■ Work instructions ■
In the entries below, find every line holding the string "name" and collect it.
━━ Records for this task ━━
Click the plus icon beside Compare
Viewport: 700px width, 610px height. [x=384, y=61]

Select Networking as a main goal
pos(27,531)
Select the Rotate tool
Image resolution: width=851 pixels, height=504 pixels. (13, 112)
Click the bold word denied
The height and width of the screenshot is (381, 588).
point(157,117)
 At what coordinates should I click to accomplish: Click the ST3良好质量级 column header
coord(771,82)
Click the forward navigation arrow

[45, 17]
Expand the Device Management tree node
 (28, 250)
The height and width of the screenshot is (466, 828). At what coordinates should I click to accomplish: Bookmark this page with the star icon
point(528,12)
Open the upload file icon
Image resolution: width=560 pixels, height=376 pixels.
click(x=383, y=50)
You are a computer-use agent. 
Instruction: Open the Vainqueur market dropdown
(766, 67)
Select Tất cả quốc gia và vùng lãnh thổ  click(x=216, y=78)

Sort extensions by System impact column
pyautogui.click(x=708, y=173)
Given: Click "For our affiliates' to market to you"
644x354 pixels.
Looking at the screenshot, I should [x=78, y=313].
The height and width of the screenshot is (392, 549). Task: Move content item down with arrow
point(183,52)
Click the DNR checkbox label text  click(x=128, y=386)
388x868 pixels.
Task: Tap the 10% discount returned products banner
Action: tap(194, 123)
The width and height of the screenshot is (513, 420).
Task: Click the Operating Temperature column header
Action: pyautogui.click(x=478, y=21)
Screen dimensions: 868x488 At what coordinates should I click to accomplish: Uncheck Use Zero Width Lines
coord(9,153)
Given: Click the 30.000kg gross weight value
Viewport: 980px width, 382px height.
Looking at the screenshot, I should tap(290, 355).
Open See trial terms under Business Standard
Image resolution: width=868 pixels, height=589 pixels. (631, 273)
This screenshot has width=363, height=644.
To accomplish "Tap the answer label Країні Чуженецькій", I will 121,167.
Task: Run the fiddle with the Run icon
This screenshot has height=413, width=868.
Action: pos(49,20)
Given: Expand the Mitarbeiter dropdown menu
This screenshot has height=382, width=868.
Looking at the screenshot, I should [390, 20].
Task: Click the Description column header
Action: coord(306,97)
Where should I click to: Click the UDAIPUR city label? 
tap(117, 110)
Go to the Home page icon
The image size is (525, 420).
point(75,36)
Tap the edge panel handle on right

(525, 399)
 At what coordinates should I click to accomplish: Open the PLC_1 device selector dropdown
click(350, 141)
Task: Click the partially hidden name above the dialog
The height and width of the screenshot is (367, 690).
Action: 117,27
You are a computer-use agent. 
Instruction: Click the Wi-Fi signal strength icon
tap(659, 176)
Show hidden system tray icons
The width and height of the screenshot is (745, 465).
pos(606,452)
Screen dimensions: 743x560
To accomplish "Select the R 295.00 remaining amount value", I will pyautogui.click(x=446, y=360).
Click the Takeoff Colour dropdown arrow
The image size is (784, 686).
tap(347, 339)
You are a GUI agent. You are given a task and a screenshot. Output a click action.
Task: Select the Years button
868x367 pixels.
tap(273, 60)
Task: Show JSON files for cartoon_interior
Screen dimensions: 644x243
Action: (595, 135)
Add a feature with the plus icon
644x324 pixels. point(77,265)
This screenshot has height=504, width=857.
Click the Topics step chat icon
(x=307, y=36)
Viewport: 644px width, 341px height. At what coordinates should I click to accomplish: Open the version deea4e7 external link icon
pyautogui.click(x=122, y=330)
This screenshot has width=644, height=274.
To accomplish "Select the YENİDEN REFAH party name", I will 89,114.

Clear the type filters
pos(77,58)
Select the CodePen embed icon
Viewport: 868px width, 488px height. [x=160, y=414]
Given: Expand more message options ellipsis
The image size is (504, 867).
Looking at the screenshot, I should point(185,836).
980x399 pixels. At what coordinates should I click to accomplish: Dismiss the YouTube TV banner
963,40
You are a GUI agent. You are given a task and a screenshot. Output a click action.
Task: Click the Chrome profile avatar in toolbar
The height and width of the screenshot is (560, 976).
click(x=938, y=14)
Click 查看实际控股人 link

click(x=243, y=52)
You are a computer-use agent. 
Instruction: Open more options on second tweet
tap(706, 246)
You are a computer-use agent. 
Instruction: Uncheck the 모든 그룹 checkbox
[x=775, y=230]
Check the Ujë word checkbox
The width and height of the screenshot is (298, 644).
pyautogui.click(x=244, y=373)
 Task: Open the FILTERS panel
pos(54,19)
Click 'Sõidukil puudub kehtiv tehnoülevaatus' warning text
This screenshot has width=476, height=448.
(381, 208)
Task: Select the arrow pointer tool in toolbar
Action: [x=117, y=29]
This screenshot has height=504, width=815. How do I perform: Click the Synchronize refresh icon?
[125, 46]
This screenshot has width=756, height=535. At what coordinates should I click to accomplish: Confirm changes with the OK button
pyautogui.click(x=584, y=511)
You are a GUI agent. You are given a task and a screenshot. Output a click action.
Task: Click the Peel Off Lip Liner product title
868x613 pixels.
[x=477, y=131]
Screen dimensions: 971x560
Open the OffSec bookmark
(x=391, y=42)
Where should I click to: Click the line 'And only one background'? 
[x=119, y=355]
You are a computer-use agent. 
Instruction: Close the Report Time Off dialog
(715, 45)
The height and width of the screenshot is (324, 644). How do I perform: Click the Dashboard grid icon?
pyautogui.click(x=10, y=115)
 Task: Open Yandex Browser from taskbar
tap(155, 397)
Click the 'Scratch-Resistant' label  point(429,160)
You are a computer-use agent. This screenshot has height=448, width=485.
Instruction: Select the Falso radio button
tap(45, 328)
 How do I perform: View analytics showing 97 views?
━━━
■ Response for this exercise ■
Task: Click the partially hidden name above the dialog
To accomplish "Select the YENİDEN REFAH party name", I will 89,114.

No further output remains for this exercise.